▶ **Your goal**:
Print each of the following records line for line, without changing anything.
Begin
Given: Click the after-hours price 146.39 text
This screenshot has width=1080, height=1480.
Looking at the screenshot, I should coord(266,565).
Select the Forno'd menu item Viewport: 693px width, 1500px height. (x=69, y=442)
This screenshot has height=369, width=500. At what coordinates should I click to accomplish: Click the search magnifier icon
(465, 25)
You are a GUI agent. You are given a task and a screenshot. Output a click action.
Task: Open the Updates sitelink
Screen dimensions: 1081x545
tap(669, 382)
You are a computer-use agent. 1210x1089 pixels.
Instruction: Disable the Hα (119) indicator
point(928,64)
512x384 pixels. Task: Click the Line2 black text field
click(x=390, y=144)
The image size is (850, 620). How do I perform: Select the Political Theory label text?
End
▶ **The result**:
Given: Click the after-hours price 146.39 text
This screenshot has width=1080, height=1480.
Looking at the screenshot, I should coord(266,565).
Select the Forno'd menu item Viewport: 693px width, 1500px height. (x=69, y=442)
This screenshot has height=369, width=500. At what coordinates should I click to accomplish: Click the search magnifier icon
(465, 25)
You are a GUI agent. You are given a task and a screenshot. Output a click action.
Task: Open the Updates sitelink
Screen dimensions: 1081x545
tap(669, 382)
You are a computer-use agent. 1210x1089 pixels.
Instruction: Disable the Hα (119) indicator
point(928,64)
512x384 pixels. Task: Click the Line2 black text field
click(x=390, y=144)
The image size is (850, 620). How do I perform: Select the Political Theory label text?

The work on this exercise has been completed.